■ TASK OBJECTIVE ■
Each line of the records must appear in your answer exactly, with no pictures.

GIVEN ENTRIES Start Marker

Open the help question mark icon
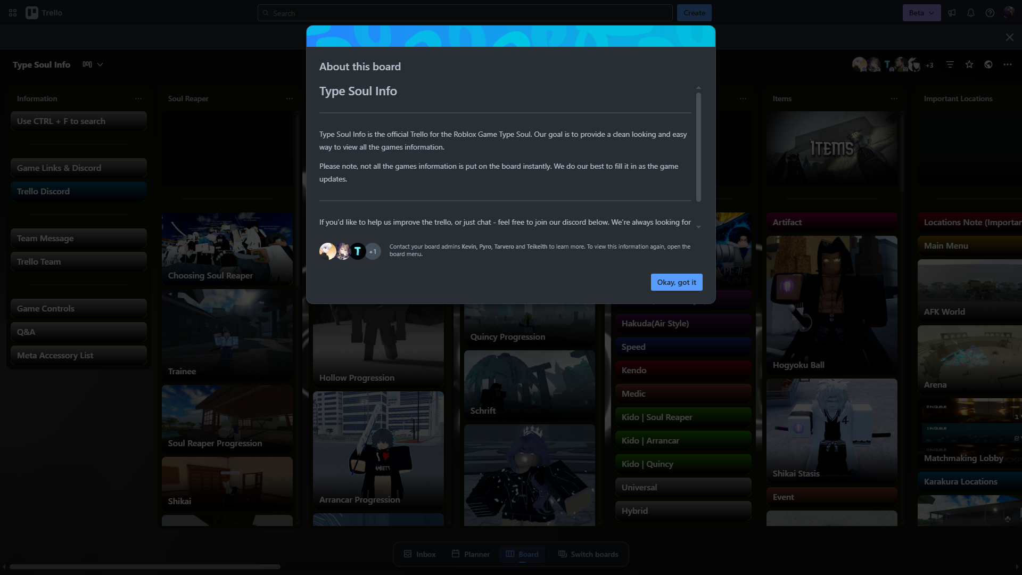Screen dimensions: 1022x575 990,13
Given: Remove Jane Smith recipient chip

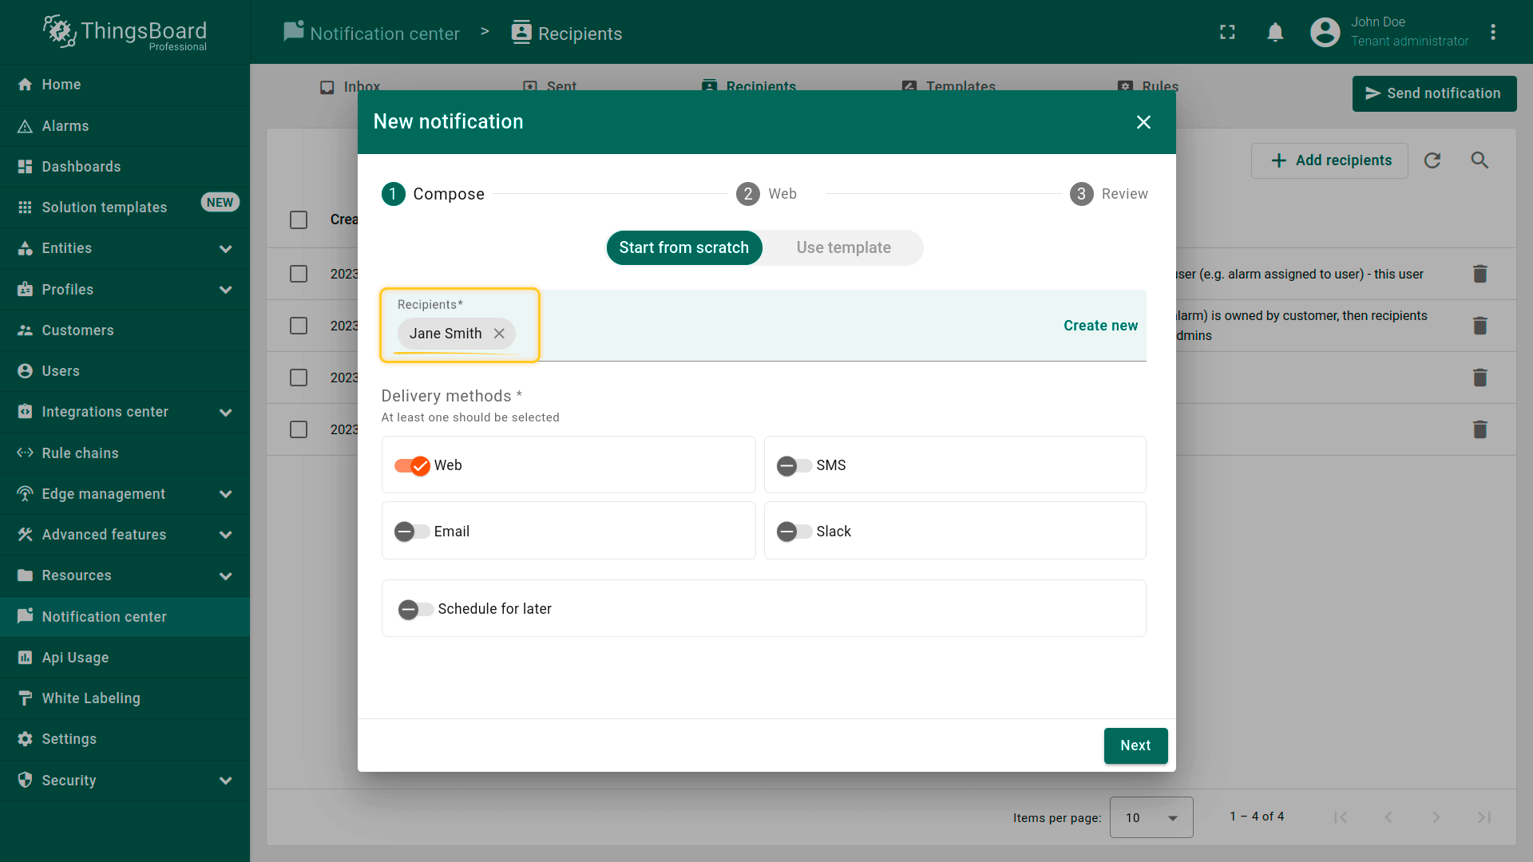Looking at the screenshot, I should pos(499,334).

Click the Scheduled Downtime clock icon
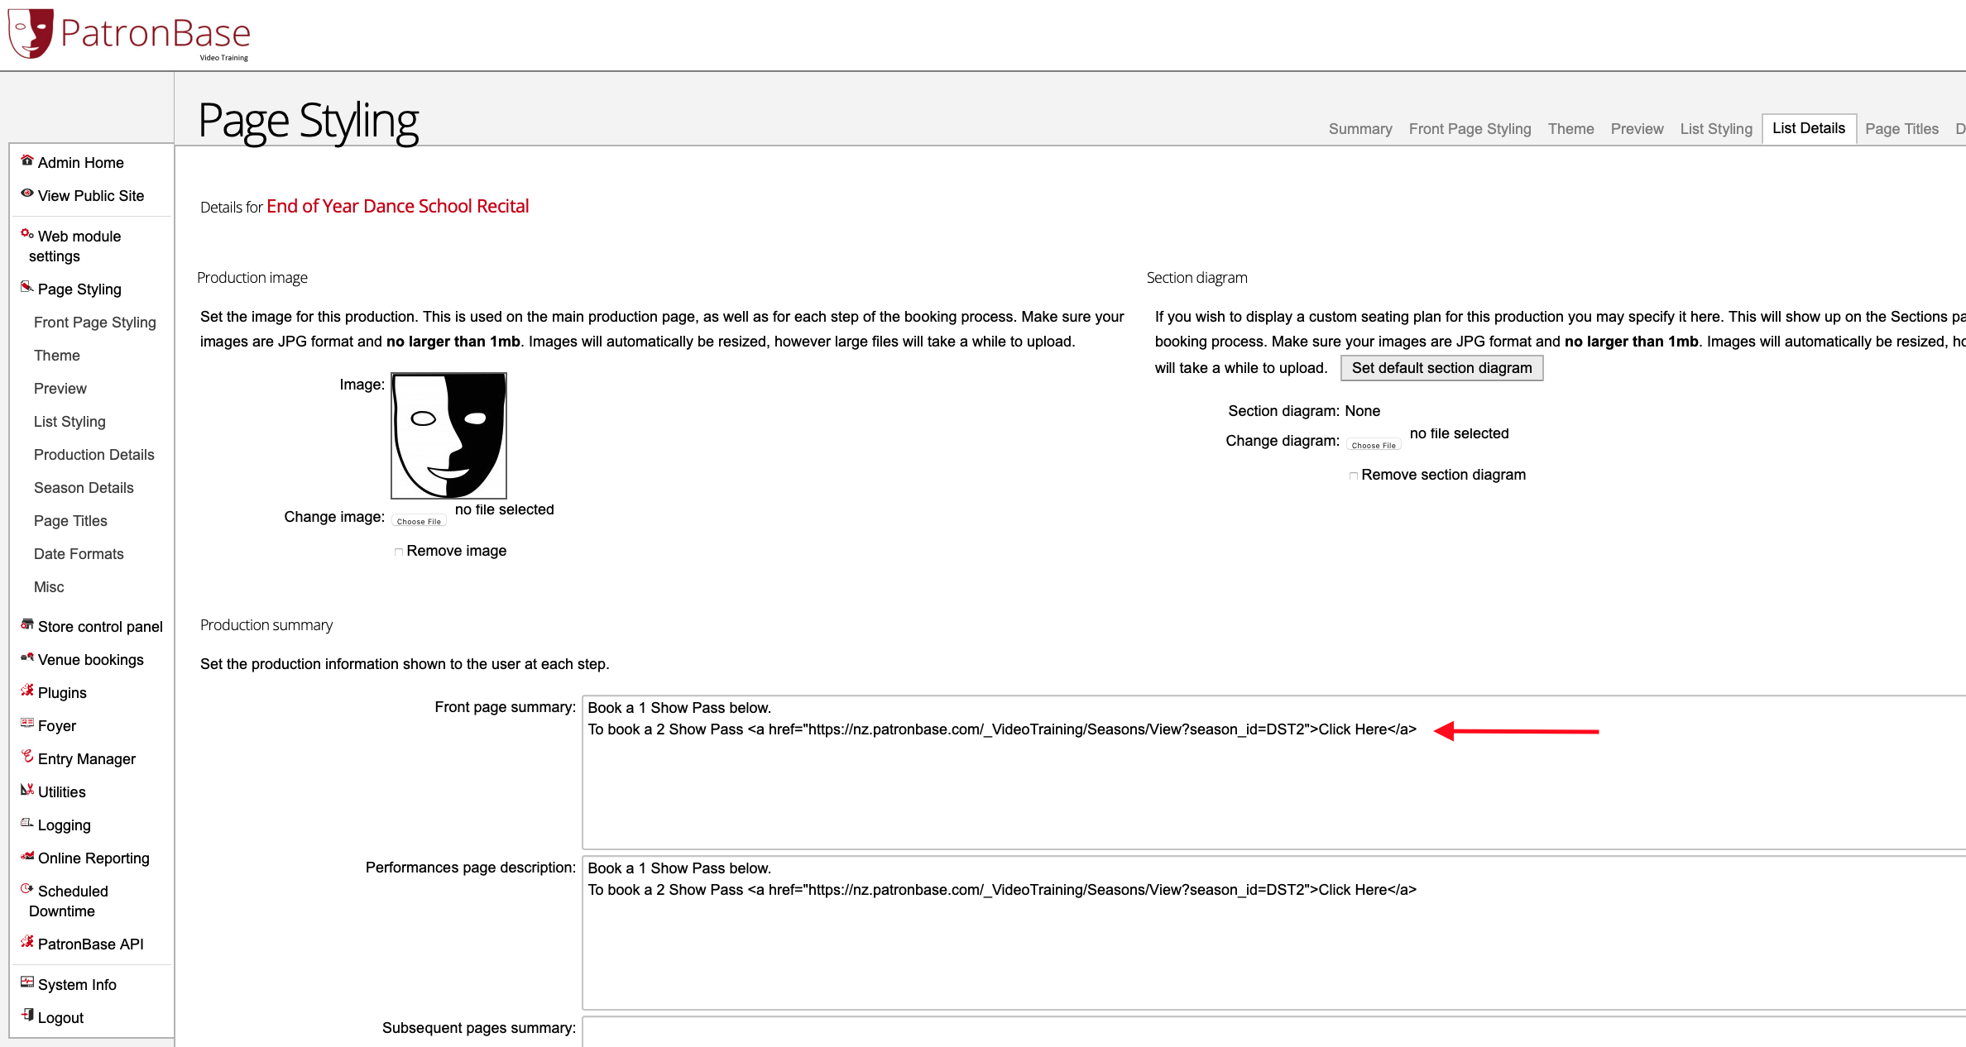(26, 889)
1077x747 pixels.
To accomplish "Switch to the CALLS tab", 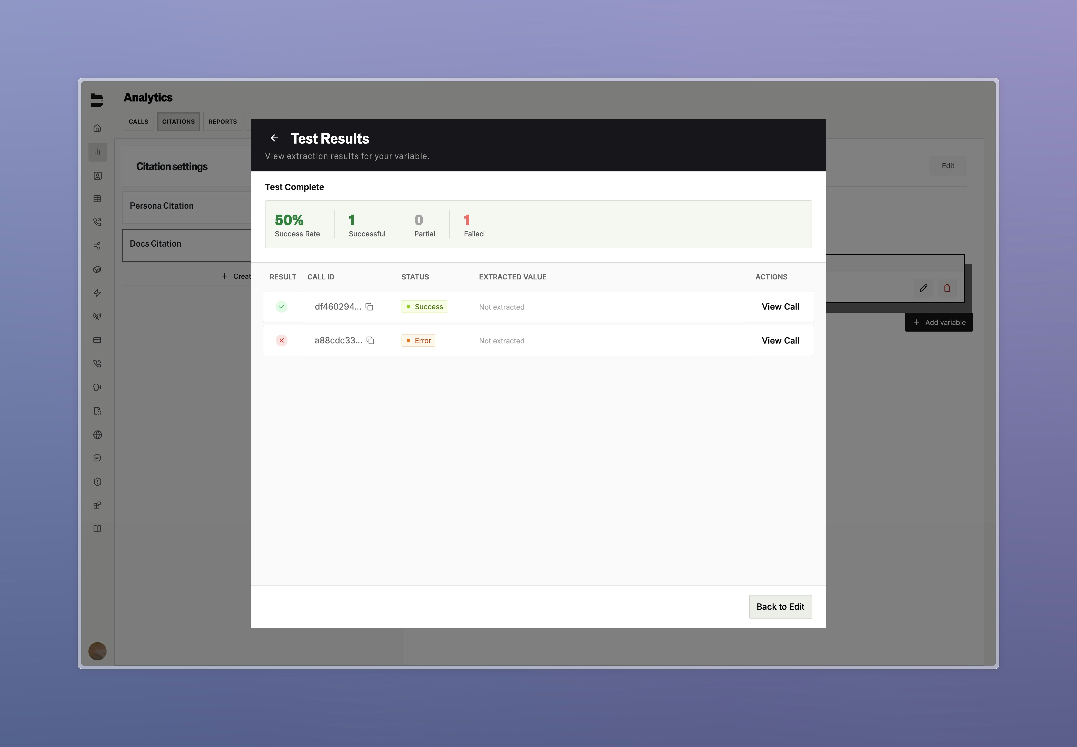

GIVEN ENTRIES End Marker

■ SOLVED EXERCISE ■
Open the help question mark icon
Screen dimensions: 1022x575 990,13
Given: Remove Jane Smith recipient chip

Looking at the screenshot, I should pos(499,334).

Click the Scheduled Downtime clock icon
(26, 889)
1077x747 pixels.
To accomplish "Switch to the CALLS tab", 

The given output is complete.